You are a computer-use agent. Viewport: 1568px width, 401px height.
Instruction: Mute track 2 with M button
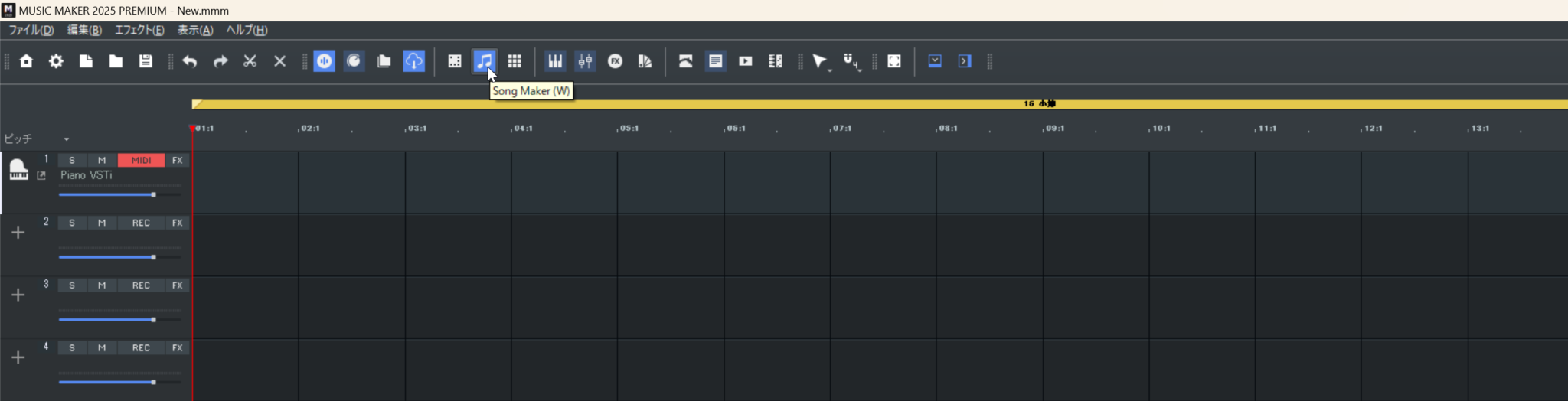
==
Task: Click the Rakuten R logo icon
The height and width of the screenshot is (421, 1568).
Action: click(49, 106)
---
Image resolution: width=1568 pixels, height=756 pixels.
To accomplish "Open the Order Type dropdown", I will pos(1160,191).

● **Task directions**
Your answer must consist solely of the lines above between the line holding "You are a computer-use" and the line holding "Instruction: Mute track 2 with M button", inclusive, copied exactly.

● **Answer box**
You are a computer-use agent. Viewport: 1568px width, 401px height.
Instruction: Mute track 2 with M button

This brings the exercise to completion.